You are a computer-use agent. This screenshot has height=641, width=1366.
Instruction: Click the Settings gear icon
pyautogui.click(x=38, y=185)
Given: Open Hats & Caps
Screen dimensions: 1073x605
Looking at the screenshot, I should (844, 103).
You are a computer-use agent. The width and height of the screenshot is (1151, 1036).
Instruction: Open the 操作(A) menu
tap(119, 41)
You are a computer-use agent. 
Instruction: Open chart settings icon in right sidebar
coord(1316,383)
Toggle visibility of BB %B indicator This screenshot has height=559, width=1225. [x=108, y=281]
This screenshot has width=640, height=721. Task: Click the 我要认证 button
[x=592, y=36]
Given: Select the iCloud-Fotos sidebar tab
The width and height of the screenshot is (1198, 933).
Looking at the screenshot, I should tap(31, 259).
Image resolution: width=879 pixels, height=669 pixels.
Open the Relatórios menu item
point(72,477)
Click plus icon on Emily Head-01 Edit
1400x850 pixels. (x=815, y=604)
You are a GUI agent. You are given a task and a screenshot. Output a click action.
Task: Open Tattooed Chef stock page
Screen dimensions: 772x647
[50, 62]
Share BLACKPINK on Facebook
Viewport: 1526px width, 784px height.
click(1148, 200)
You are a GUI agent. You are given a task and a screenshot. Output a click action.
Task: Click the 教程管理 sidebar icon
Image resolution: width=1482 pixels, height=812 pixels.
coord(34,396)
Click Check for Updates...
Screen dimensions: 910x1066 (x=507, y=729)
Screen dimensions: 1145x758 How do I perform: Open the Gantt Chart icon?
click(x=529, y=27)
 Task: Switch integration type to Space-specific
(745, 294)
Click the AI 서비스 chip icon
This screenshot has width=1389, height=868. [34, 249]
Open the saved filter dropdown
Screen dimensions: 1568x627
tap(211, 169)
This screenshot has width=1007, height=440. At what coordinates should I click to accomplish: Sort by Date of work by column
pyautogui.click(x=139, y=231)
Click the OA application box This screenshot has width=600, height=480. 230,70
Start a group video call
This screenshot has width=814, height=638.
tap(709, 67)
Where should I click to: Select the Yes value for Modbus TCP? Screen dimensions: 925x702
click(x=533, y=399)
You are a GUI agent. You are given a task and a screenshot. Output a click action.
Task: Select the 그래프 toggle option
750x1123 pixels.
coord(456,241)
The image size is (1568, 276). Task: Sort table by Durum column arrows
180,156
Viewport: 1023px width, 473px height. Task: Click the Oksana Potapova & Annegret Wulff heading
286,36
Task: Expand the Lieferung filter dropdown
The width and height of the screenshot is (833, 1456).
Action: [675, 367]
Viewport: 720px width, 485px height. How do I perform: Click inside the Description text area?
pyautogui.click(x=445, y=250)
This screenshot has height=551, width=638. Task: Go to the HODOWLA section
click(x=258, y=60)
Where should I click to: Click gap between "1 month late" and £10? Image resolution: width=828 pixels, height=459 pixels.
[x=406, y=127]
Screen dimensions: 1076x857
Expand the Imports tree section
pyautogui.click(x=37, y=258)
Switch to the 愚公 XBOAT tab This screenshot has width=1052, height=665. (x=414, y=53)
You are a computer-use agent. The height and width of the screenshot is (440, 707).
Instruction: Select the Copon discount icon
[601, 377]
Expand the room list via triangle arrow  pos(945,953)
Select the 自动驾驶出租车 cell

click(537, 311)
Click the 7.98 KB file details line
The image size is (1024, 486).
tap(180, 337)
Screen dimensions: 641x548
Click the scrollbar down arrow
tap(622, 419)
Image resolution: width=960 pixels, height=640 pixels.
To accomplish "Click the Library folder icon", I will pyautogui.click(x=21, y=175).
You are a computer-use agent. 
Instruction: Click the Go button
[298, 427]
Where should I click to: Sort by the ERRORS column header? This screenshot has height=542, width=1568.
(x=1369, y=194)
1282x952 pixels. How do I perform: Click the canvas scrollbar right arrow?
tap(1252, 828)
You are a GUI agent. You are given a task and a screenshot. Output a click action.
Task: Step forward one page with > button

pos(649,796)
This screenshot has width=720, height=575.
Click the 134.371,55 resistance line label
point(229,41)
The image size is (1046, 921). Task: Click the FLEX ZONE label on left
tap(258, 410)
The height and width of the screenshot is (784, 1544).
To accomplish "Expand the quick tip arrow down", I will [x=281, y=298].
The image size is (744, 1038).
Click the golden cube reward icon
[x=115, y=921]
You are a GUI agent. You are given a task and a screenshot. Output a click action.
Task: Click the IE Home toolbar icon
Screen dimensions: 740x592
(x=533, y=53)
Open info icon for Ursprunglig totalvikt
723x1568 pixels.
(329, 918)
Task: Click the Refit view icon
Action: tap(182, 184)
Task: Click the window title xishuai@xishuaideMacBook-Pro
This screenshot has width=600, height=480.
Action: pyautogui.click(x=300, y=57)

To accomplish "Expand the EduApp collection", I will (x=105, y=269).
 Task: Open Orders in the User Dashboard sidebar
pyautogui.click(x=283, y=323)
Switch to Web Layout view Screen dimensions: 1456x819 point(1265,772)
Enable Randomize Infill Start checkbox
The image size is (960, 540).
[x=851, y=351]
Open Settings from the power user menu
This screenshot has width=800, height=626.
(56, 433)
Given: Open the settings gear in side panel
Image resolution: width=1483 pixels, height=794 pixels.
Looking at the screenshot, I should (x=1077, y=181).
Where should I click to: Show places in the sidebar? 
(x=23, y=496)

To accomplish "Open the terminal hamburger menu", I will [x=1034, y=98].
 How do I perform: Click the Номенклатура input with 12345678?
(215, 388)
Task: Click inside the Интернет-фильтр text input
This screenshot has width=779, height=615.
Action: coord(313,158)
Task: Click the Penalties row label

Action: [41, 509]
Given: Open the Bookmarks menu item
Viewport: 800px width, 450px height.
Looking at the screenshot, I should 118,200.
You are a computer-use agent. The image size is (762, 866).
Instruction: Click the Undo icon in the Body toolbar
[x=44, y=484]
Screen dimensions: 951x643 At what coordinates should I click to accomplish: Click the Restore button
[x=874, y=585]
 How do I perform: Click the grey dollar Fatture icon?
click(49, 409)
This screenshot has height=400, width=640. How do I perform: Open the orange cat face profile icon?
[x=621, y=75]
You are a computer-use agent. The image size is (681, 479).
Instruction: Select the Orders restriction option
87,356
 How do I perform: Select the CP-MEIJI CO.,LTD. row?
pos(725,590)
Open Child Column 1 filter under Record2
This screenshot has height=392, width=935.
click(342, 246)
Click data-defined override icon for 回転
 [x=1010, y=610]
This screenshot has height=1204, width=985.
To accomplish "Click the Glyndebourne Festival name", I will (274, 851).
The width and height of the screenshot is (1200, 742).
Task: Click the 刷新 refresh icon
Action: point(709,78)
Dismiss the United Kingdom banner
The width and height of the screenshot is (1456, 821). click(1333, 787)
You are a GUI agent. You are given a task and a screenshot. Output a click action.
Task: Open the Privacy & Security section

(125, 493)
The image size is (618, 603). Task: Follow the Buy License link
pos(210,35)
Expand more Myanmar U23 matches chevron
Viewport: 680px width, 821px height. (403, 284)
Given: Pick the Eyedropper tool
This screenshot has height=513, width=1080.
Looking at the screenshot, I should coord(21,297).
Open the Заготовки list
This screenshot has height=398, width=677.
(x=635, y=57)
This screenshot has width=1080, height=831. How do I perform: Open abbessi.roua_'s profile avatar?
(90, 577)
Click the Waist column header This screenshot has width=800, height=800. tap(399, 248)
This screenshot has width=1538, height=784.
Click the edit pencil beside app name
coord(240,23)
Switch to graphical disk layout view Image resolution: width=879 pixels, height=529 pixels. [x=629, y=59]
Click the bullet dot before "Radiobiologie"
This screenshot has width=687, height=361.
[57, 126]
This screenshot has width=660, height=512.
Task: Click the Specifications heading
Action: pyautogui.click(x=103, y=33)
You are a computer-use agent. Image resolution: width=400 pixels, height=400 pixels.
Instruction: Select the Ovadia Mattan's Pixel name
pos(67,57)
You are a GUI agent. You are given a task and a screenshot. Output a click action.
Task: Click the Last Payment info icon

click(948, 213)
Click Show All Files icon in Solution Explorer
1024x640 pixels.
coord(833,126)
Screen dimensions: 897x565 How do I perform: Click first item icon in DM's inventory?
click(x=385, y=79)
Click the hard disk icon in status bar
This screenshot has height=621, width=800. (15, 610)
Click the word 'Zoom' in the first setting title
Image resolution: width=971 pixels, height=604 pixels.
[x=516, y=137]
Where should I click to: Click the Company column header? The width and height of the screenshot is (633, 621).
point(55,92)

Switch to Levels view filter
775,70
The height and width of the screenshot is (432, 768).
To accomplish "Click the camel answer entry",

| TASK REQUIREMENTS |
For the string "title", show each line of the entries above where it occurs.

| ANSWER TO THE EXERCISE |
Task: Click the window title xishuai@xishuaideMacBook-Pro
Click the word 'Zoom' in the first setting title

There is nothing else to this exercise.